Sunday, April 24, 2011

On Segu, by Maryse Condé

I recently read Segu, Maryse Condé's African historical epic that follows the Traore family for three generations as they cope with the arrival of Islam, the slave trade and the dawn of colonialism. Despite the novel's litany of tragedies, I still found myself refreshed by how Condé was able to recreate Africa as it once was: teeming with life, in all of its beauty, violence, creativity and destruction. She held sacred that which we now dismiss as primitive or superstitious. She turned her spotlight on the social structures, politics and private battles of a people that history has tried to forget.

This time in history--in which Africans lost a most sacred bond--is rarely portrayed this honestly. Africa was under pressure, and when you examine this period of history closely, it's easy to understand that Africa, and people of African descent have a form of Post-Traumatic Stress Disorder. (I don't say that to make excuses. We got work to do. But I digress.)

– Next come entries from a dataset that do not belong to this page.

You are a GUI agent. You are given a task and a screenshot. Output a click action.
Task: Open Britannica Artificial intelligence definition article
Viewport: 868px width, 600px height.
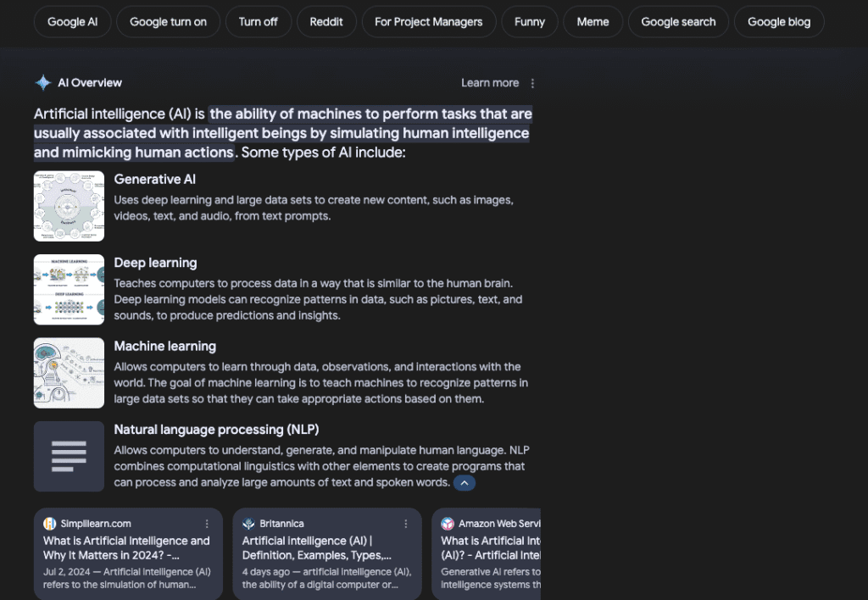pyautogui.click(x=317, y=547)
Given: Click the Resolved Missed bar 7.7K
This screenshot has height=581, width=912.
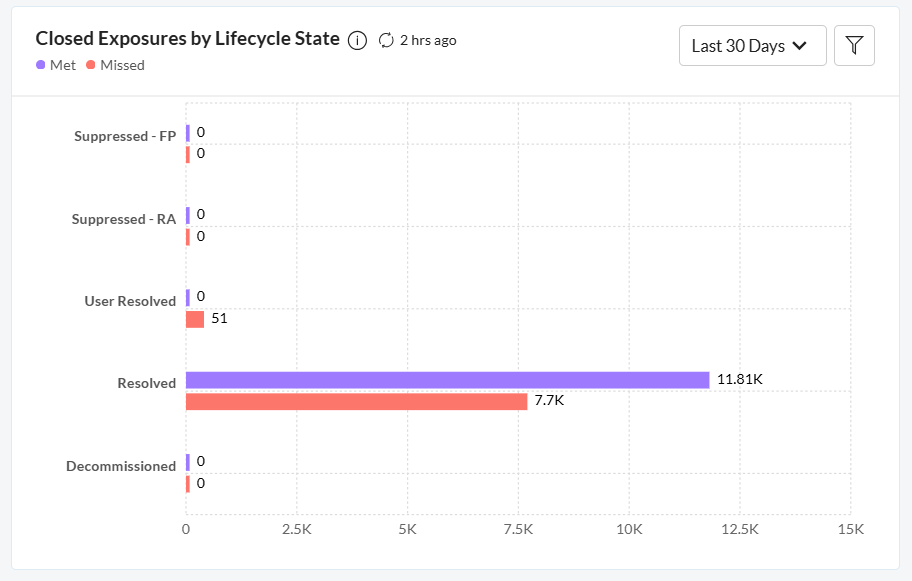Looking at the screenshot, I should click(x=357, y=401).
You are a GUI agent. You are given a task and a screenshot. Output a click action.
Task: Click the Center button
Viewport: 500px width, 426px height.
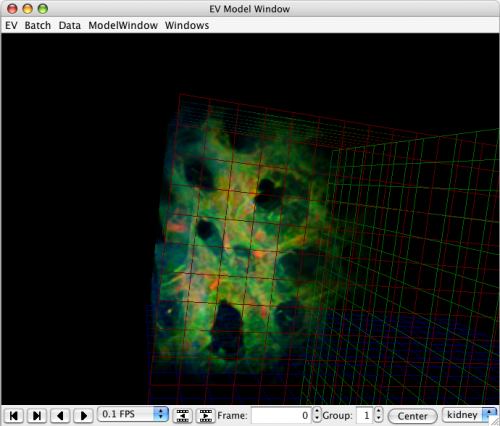pos(413,416)
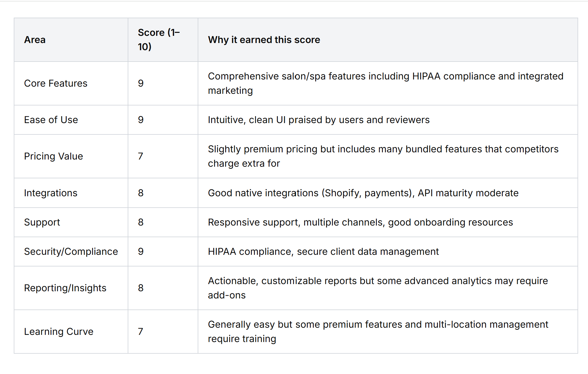Click the score 7 for Pricing Value
588x374 pixels.
tap(141, 156)
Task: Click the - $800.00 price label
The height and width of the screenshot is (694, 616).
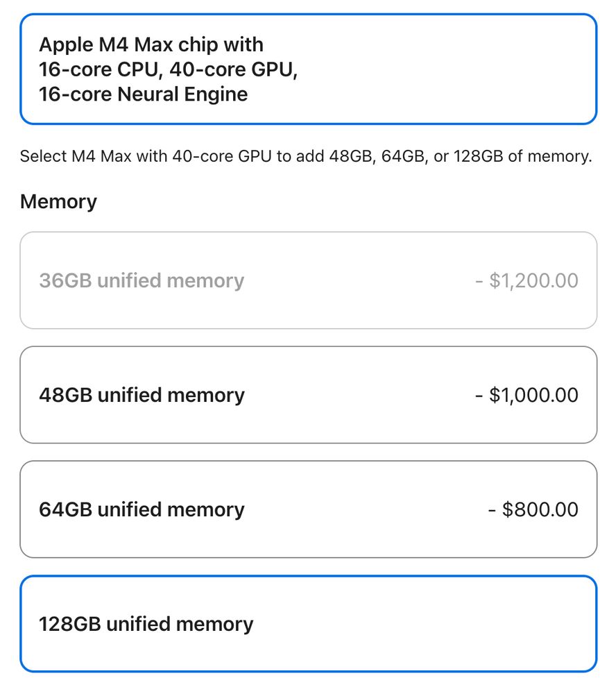Action: click(x=533, y=509)
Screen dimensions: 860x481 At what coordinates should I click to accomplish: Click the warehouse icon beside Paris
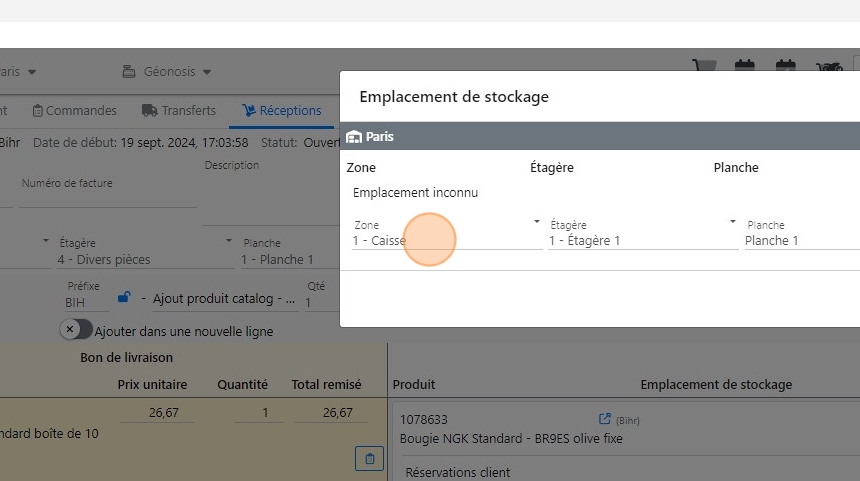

Religion, slavery, and colonialism all exploded in Africa simultaneously. Greed, the great motivator, ensured that they spread quickly and effectively. Europeans wanted human capital and were eyeing the land; Africans were in a cycle of  conquering and enslaving one another; Islam was spreading further and further into the interior, brought by rulers in search of search of power and conquest; everyone was out to get their piece of Mother Africa.

Maryse Condé
Yet greed alone didn't rule Segu. Condé never loses the humanity of the characters. We bear witness to their interior lives, as they struggle to come to grips with a world changing more rapidly and more permanently than they can imagine. Condé not only recreates Africa as it once was, she recreates us as we once were. We were mighty, and prideful, and patriarchal, and welcoming, and community-oriented, and violent, and extremely spiritual, and connected to the Earth in a way that we have forgotten. Reading Segu reminded me of that lost identity. It reminded me that the truth of it is a tough pill to swallow, but knowing it helps to heal the wounds of being severed from my geographical memory.